• Instructions to follow
List each line of the listing below that contains the word "should".

• Supplied data

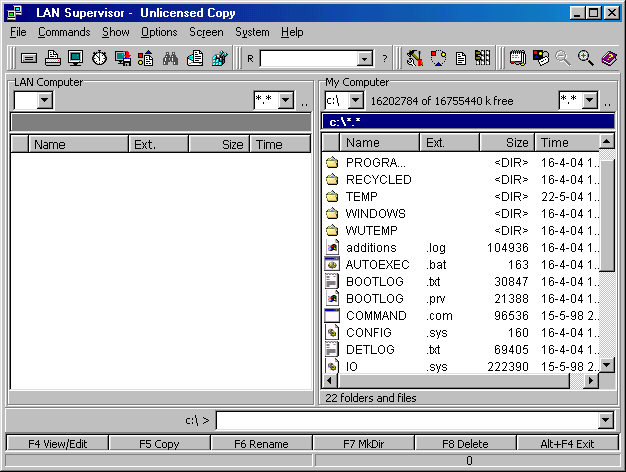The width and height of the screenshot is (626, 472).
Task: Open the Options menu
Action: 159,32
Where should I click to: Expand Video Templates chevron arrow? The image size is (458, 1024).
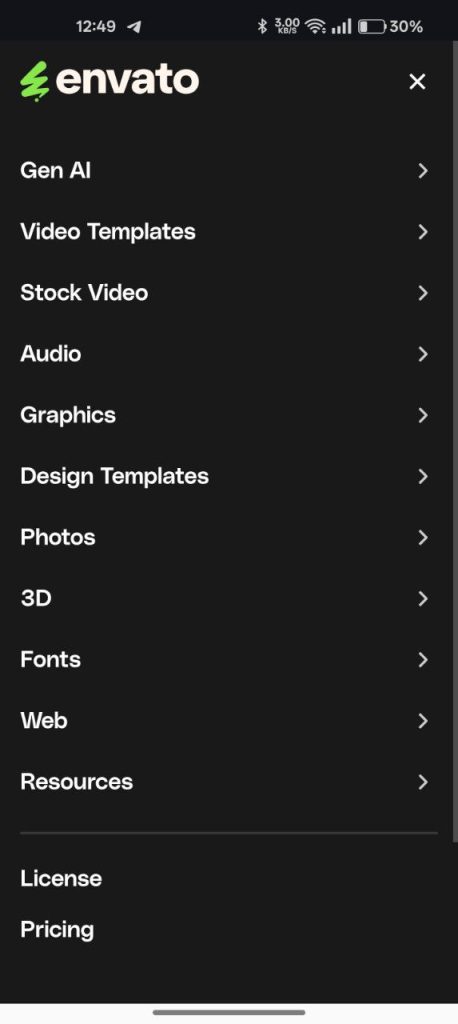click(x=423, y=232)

--

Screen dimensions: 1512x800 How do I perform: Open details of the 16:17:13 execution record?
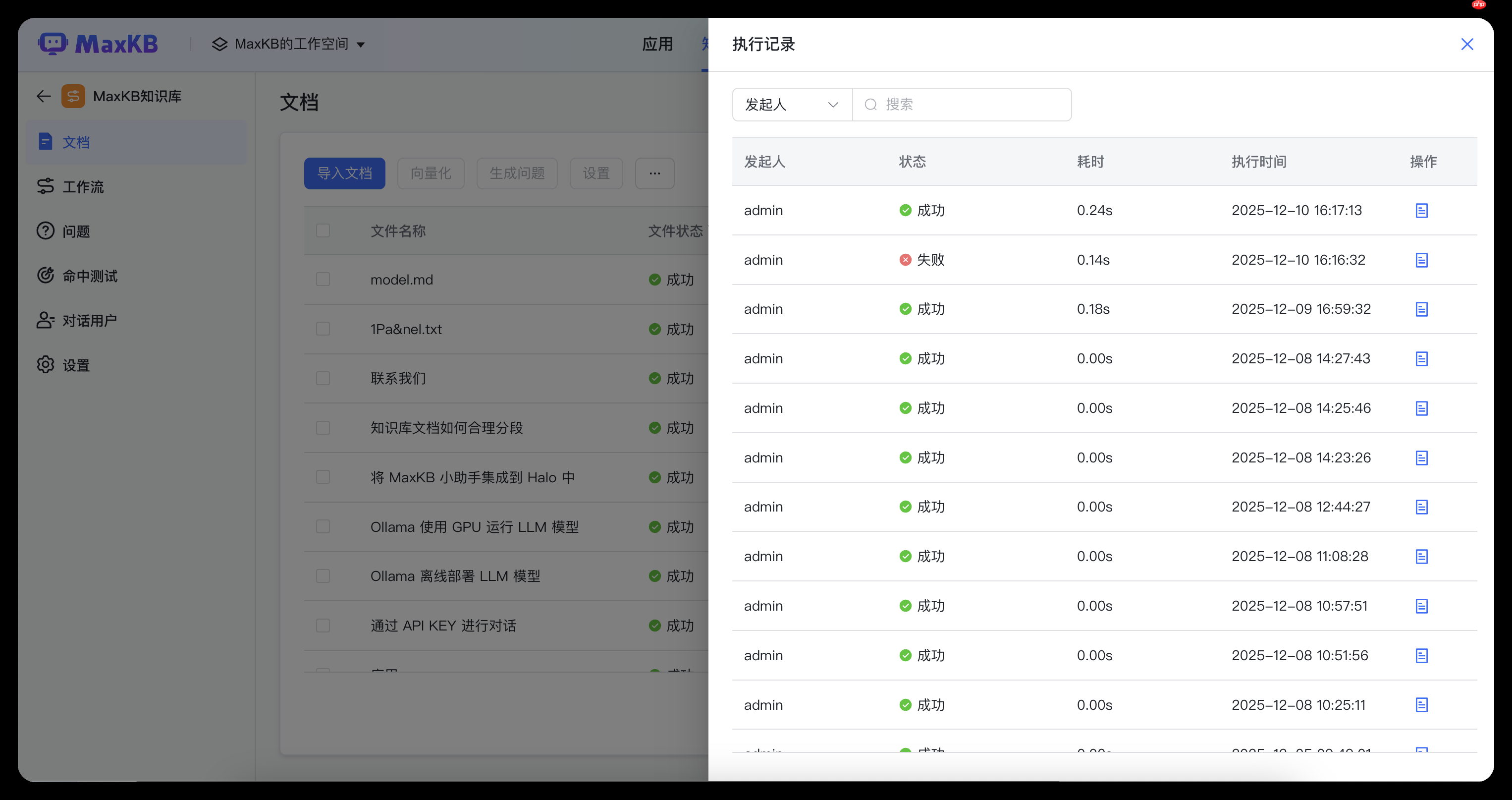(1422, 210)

* * *

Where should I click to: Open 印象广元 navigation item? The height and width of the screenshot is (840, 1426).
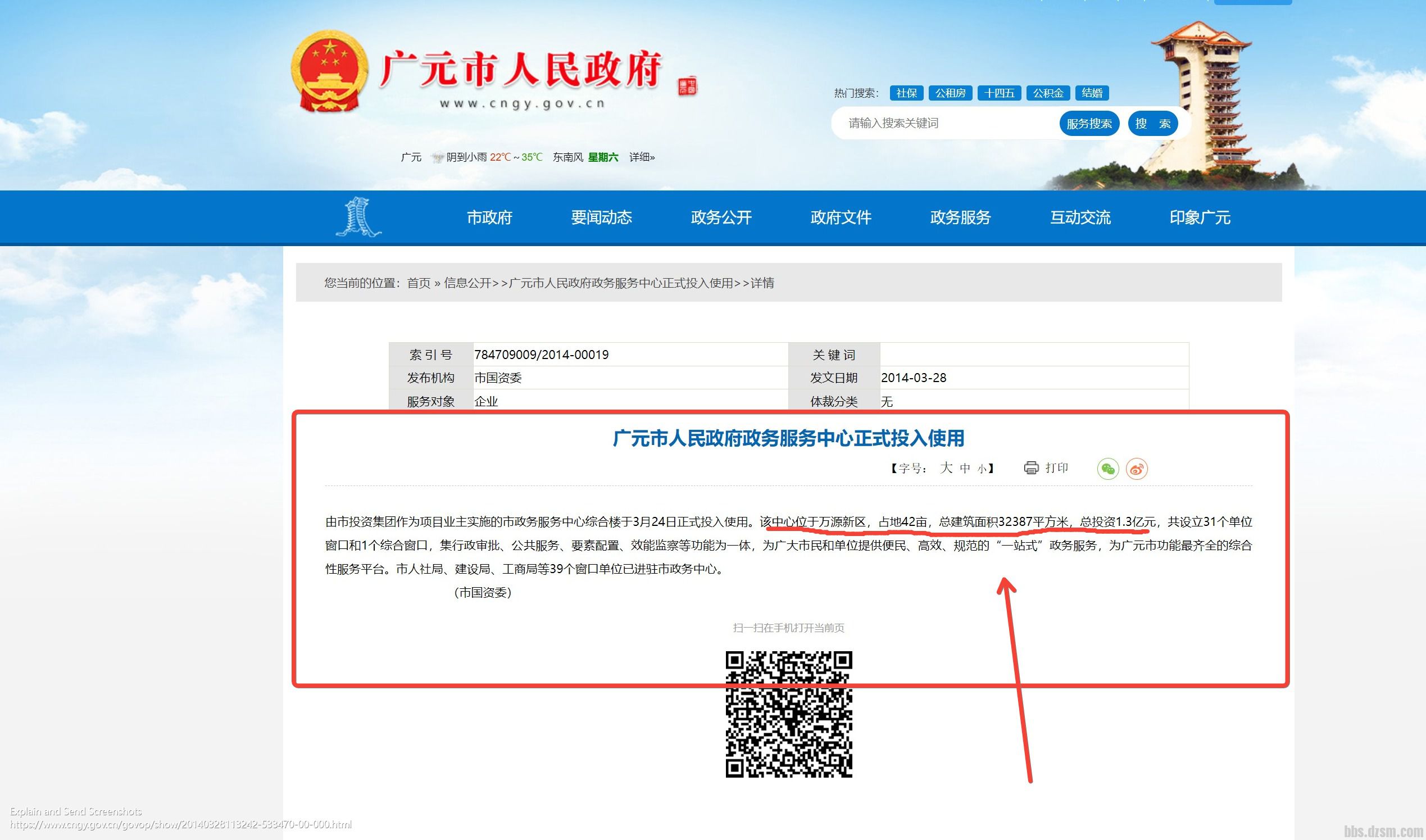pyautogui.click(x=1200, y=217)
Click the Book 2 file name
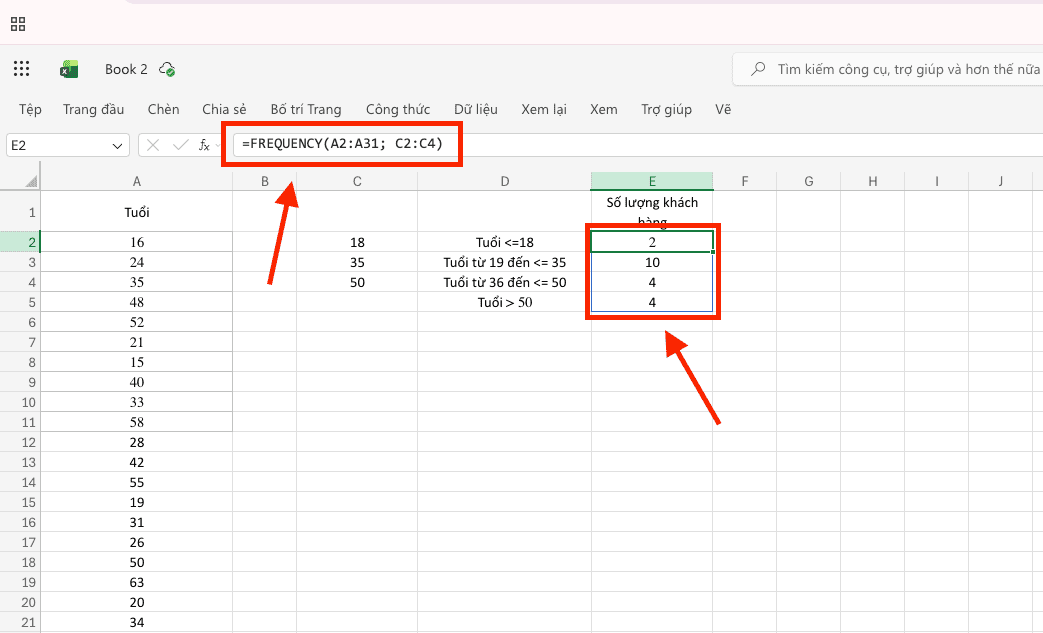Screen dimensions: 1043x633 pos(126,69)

• Exercise solution
Where should I click to: Expand Video Templates chevron arrow? The image size is (458, 1024).
Where should I click to: Open 印象广元 navigation item? The height and width of the screenshot is (840, 1426).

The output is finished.